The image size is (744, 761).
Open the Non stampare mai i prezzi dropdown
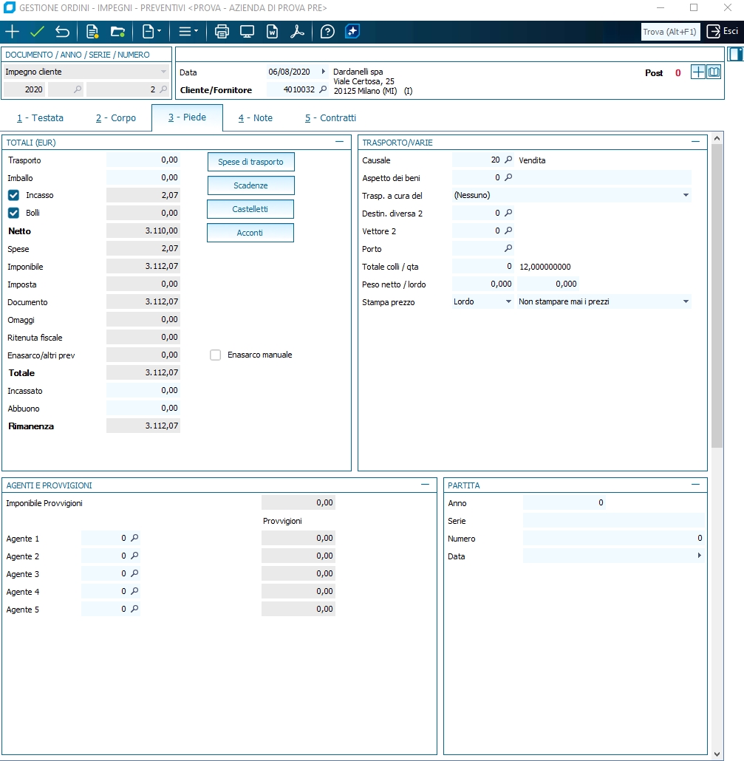tap(686, 302)
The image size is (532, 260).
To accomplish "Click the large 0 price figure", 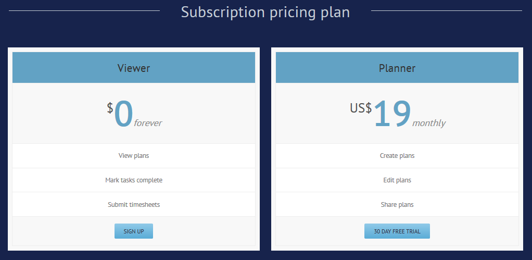I will (x=123, y=114).
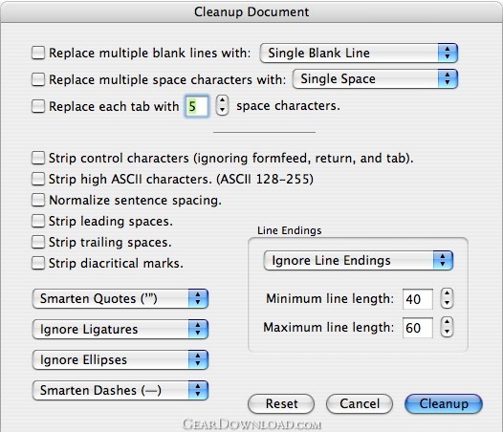Enable Strip diacritical marks checkbox
The height and width of the screenshot is (432, 503).
point(38,263)
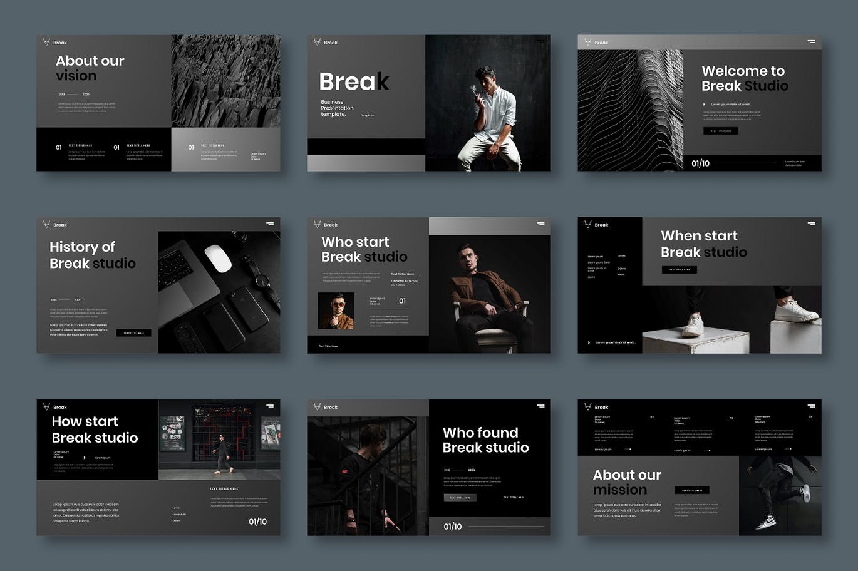Click the play arrow beside the Welcome slide's lorem ipsum subtitle
Viewport: 858px width, 571px height.
coord(704,105)
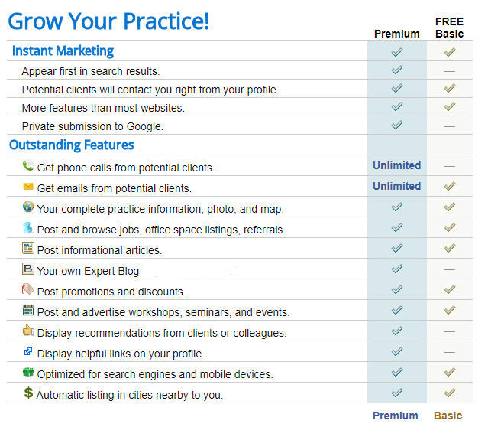Click the Outstanding Features section heading
Viewport: 488px width, 437px height.
[72, 145]
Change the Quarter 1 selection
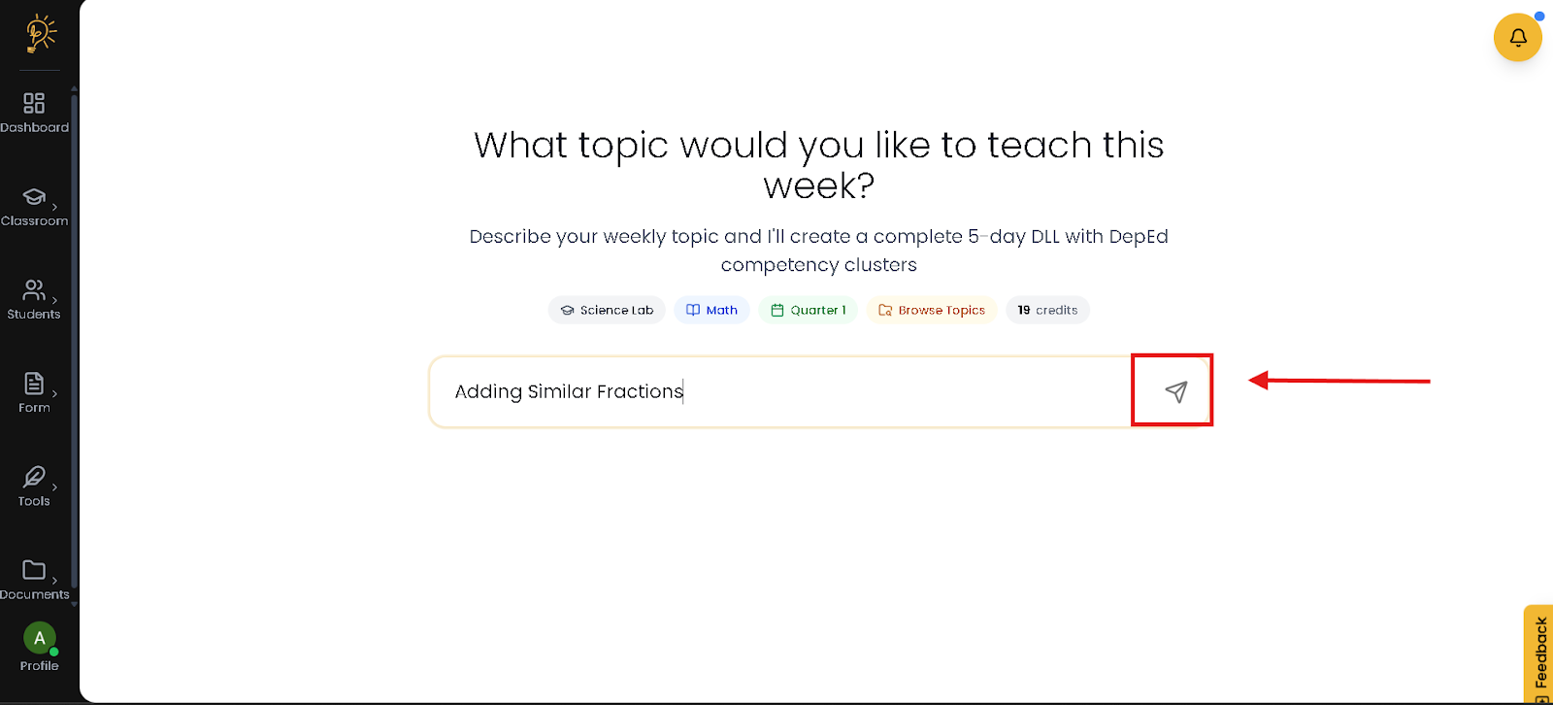The image size is (1553, 705). click(808, 311)
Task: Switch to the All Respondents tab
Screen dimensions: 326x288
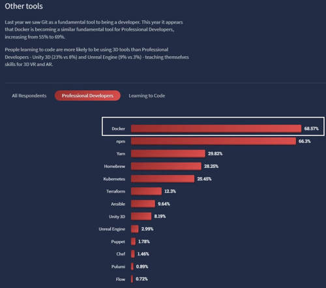Action: coord(29,96)
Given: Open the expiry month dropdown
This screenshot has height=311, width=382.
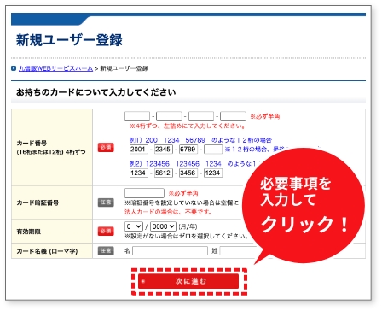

• TO DO: From the line that holds "Change the Quarter 1 selection" down to the last line of the material above, every line is to be copied exactly, both ends included; pictures are to be omitted.

• EXPECTED ANSWER:
Change the Quarter 1 selection
The image size is (1553, 705). click(808, 311)
Task: Switch to the All Respondents tab
Screen dimensions: 326x288
Action: coord(29,96)
Given: Open the expiry month dropdown
This screenshot has height=311, width=382.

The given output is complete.